For every line in the material below that holds "agent", report the line.
══════════
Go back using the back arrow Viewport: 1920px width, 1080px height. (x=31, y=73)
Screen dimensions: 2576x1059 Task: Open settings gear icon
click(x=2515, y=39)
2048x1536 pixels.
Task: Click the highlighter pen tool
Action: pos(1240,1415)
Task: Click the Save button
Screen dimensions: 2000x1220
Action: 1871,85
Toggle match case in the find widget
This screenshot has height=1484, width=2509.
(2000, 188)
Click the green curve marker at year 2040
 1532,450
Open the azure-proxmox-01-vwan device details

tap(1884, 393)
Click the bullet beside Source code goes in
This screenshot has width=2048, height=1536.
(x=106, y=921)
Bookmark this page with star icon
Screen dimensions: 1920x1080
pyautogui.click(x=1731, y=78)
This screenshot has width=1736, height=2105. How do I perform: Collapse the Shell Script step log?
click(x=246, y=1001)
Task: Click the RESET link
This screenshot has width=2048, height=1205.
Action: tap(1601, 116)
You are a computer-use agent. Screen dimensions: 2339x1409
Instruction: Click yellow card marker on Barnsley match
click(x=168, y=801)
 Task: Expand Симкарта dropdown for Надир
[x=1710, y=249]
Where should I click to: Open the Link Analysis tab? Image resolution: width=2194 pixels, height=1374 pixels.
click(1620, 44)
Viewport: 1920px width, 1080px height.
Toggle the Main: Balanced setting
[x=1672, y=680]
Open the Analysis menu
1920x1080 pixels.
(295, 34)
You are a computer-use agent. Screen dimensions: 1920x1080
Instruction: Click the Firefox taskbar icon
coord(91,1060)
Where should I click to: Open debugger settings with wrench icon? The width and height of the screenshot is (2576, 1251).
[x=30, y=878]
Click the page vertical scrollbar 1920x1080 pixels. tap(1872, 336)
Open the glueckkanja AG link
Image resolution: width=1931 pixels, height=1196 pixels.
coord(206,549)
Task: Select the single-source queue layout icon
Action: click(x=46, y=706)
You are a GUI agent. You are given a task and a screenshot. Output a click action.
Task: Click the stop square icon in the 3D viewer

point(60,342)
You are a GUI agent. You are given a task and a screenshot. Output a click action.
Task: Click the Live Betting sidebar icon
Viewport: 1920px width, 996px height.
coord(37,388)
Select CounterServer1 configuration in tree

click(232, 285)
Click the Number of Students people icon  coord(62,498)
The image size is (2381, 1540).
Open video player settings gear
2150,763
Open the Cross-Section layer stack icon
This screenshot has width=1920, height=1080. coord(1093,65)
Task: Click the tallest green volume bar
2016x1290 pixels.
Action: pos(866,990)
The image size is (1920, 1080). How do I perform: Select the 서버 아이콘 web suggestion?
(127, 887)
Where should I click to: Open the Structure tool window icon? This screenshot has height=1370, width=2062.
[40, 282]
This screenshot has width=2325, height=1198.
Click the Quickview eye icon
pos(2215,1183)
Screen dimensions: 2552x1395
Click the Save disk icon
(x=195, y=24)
══════════
RESPONSE TO THE TASK ::
You are a computer-use agent. Screen dimensions: 2339x1409
You are a computer-use agent. Screen dimensions: 1920x1080
You are a GUI agent. You are given a task and a screenshot. Output a click action.
You are a GUI agent. You are given a task and a screenshot. Output a click action.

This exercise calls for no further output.